A new emergency toolkit that coordinates and improves responsiveness to an active shooter or hostile intruder incident has been introduced by Kingfisher Medical, the North American partner of TSG.
The Rapid Onset Violence Emergency Response kit, or ROVER™, provides first responders with a deployment-ready, suitcase-sized toolkit to efficiently coordinate information, rapidly treat life-threatening injuries and quickly remove the injured.
The toolkit addresses the new paradigm shift among EMS/FIRE and law enforcement to work as a team – on scene – with a more coordinated and efficient approach.
“We’ve seen hundreds of active shooter incidents where EMS/fire and law enforcement each set up separate command posts, essentially working in different silos,” says Kingfisher Medical vice president Bob Otter, a 20-year veteran of the fire service himself. “This scenario can create dramatic and unnecessary delays in getting to these critically injured patients.”

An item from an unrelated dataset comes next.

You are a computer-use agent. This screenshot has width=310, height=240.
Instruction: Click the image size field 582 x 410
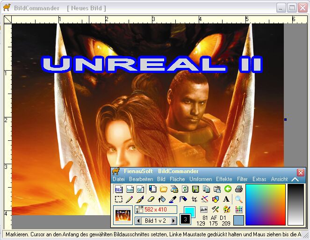tap(156, 210)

Otter says that the response paradigm is shifting, and that law enforcement partners are responding differently. “We built a tool that gives the responders what they need to save lives and do it as safely as possible,” he says. “ROVER essentially gives the incident commander everything he or she needs to coordinate his/her personnel; come up with a game plan; rapidly treat the treatable; and efficiently remove them.”
The toolkit lid opens to the whiteboard with pre-printed cues for command staff, as well as information gathering. This keeps all emergency responders on the same page with the number of victims, victim location and other vital treatment information. “In these dynamic, dangerous, and confusing incidents, it’s important to have access to one plan, as well as an updated status of emergency personnel, injuries and casualties,” explains Otter.

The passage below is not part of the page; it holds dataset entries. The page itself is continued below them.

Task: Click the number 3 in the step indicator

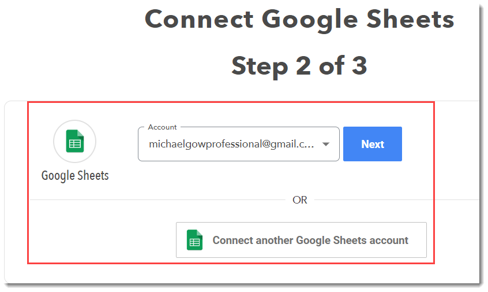Action: tap(359, 66)
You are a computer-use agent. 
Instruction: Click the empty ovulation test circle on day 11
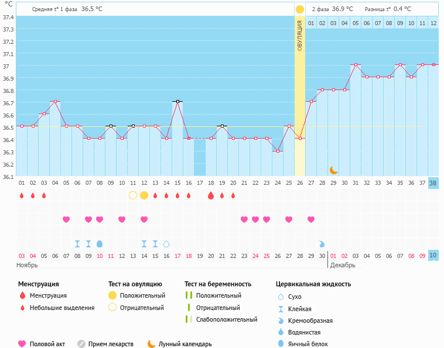133,195
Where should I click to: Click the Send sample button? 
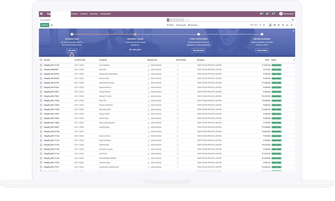262,50
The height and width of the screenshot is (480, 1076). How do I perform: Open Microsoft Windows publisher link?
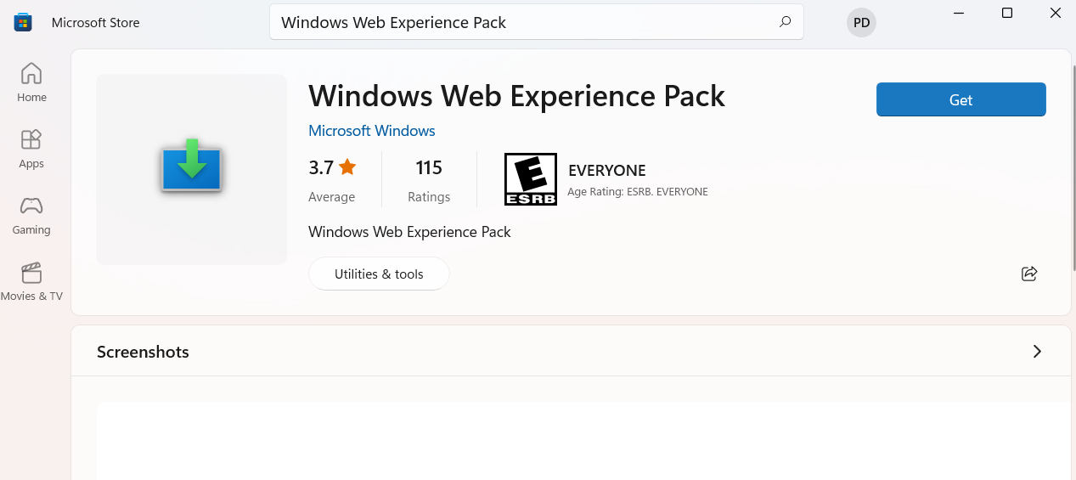[x=371, y=131]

The ROVER toolkit also includes a number of IFAK trauma kits with rapid intervention supplies to treat those most seriously injured. The compact kits are MOLLE compatible and pre-stocked with life-saving devices or can be custom configured to the agency’s needs or protocols.
Additionally, ROVER includes the military grade Xtract2, a lightweight device that cocoons victims for a faster and safer extraction from the scene. The Xtract2 folds to the size of a bread loaf, yet is strong enough to lift or drag victims away from the scene with fewer emergency personnel. The Xtract2 reduces first responder exposure because victims can be rapidly removed from dangerous areas.
“We believe every community should have this emergency kit available to its responders, as the first line of defense during an active shooter or hostile intruder incident” says Otter. “While we hope these kits never have to be deployed in a real world scenario, we want communities of every size to have access to the most up-to-date tools. Unfortunately, we never know where it will happen next.”